The other day, Ashby posted this painfully ridiculous video from Dennis Storemski, head of the Mayor’s Office of Public Safety and Homeland Security Department in Houston about confronting an armed assailant:

I'd like to add something here. First, while it's intended to instruct people about what to do in a situation like this, it only makes it seem like it COULD HAPPEN AT ANY MOMENT RIGHT BEHIND YOU BOO! More fearmongering in an already hysterically fearful and paranoid society raised on police procedural TV dramas, Court TV dramatizations and sensationalized news broadcasts.

Second, what the mayor have done that would've been more effective? How about forcefully supporting the program to track bulk sales of assault rifles, passed via executive order by the Obama administration to stop the flow of assault weapons across the Mexican border -- a process that gets American law enforcement killed and has been at least somewhat responsible for the deaths of 47,000 Mexicans over the past five years of their drug war. This initiative, the only pro-gun safety stance taken by the president, only applies to four states that border Mexico, and one of them is Texas where, you know, the Houston mayor lives!

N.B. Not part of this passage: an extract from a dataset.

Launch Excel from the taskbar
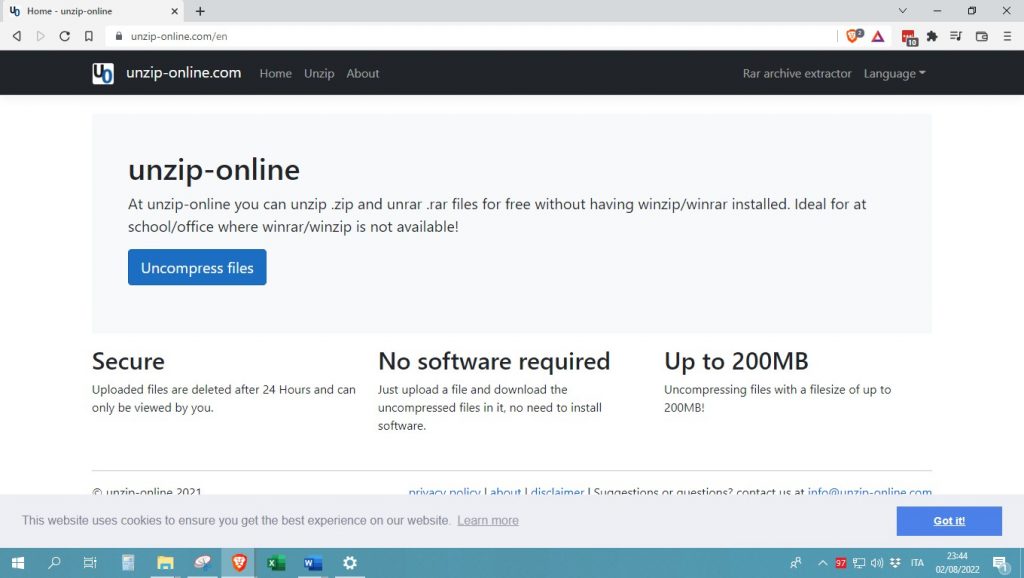Image resolution: width=1024 pixels, height=578 pixels. pos(275,563)
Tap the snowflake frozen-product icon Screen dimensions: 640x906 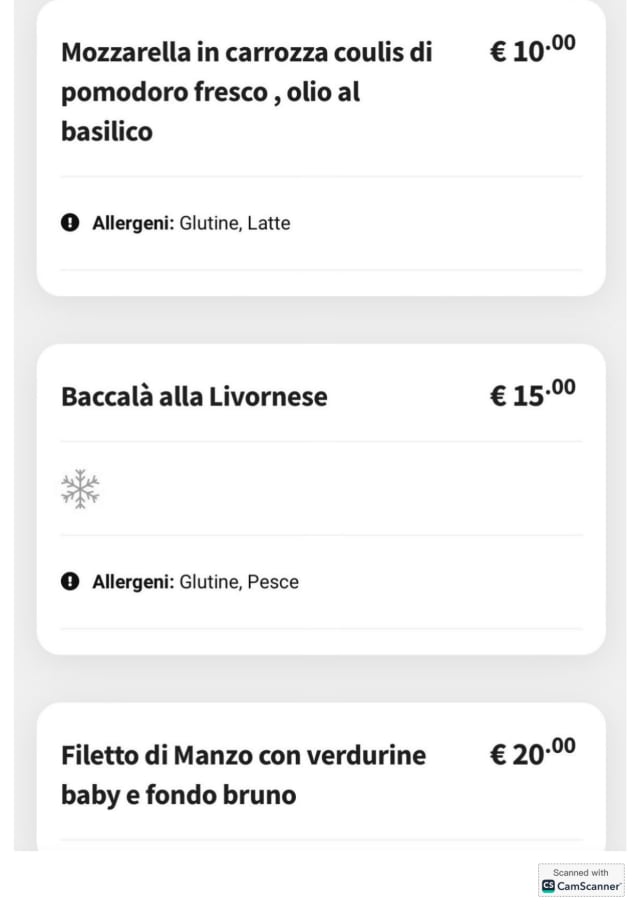tap(80, 489)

Why can't she make a video about that, about the killing going on, and how we need to do a better job of tracking bulk sales of long guns, as the President is trying to do, to stop it. Or how about a video about closing the gun show loophole in Texas, as 17 other states have done, the very loophole that has affected our national security by allowing the likes of John Patrick Bedell to purchase weapons to shoot up the Pentagon, not to mention members of Hezbollah who were caught doing it in 2001? By the way, the Columbine killers got their guns this way, and the gun shows are so unregulated in so many states that Timothy McVeigh made money on the gun show circuit by selling guns pre-Oklahoma City. Why not a video about the dangers of this to our national security and personal well-being?

Because that would make too much sense. Instead we get 1950s throwback edutainment video that was *this close* to including Indiana Jones hiding from a nuclear blast inside a refrigerator.

(h/t Seth Okin Attorney at Law)

  • zirgar

    Just clone Louie “Gooey Goober” Gohmert to stand outside of everything everywhere with his trusty fowling piece and there won’t be no more trouble nowhere nohow!

    • Victor_the_Crab

      Ugh! Isn’t one of him bad enough already?

    • D_C_Wilson

      Won’t his clones just run and hide at the first site of a “terror baby”*?

      *And by “terror baby”, I mean a baby even slightly darker than pasty Ghomert.